Figures 2, 3, 7, and 8 do show an increased inter-channel variability in the bias and standard deviation for the v13 predictors for the IASI short-wave IR channels around 2400-2600 cm-1 which corresponds to the tail of the short-wave CO2 band. It's not immediately obvious to us that this indicates a serious issue, although it may suggest the new parameterisation is over-fitting slightly. We will bear this in mind in future evaluations of the new predictors.

Figures 4 and 5 are the only ones showing visible/near-IR channels, and it's not clear that the plots show the v13 predictors have more noise. If anything, Fig 4 shows the standard deviations are smaller with the v13 predictors, so it's not clear that there is a problem with the visible/near-IR channels. Happy to discuss further though if we misunderstood.

Figure 10,11 really needs a %difference plot to understand the difference in Jacobians, particularly at the upper atmosphere.

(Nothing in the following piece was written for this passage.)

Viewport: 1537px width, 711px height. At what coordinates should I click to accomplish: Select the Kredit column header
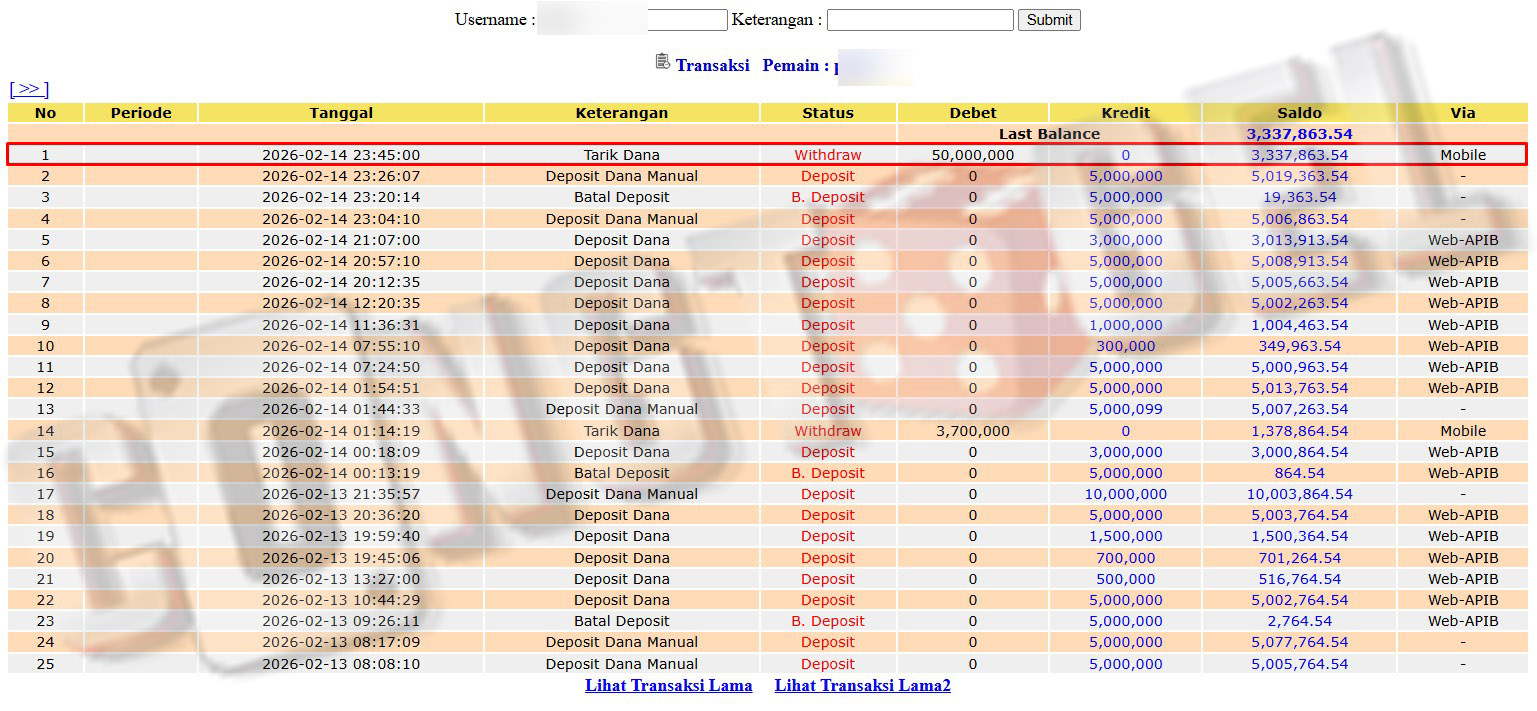tap(1125, 113)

We considered showing relative difference plots, but the difficulty in cases like this (Jacobians) is that the plots are dominated by extremely large relative differences that occur when the absolute values are small. Where the absolute values are very small, the relative differences are not of practical significance. This was why we chose to show the actual Jacobians: the plots show that the differences are rather small between the v7/8/9 and v13 Jacobians and thus we do not have any particular reason to anticipate any problems in assimilation/retrieval applications.

Figure 12:  Looks like a software package made these plots, so my recommendation may not be easy to incorporate.  It looks like the mean difference and the standard deviation difference are approximately the same order of magnitude, it would be nice to see the mean difference also, similar to the standard deviation difference panel.   These could both be on that panel, or on a 4th panel.

We have added a fourth panel which plots the difference in absolute bias as suggested. We added the following text within the paragraph describing Figure 12:

“Absolute bias differences between the predictor versions are below 0.01 K in all channels with mixed results showing small increases in bias in channels 7–10 and 21 with the v13 predictors, and small reductions in bias in the other channels (Fig. 12d).”

General comment:  With polarized solvers coming down the pipe, and the importance of polarization to accurate RT calculations, you may want to mention somewhere in the body of this paper about the importance of polarization in transmittance calculations, particularly for Rayleigh scattering.

RTTOV v13 is not a polarised RT model and so we did not consider polarisation in this work. We plan to develop a fully polarised version of RTTOV for the next major release and this may well require some modifications to the optical depth prediction (e.g. for Rayleigh scattering as you note). See earlier comment on this topic where we have added a sentence about polarisation.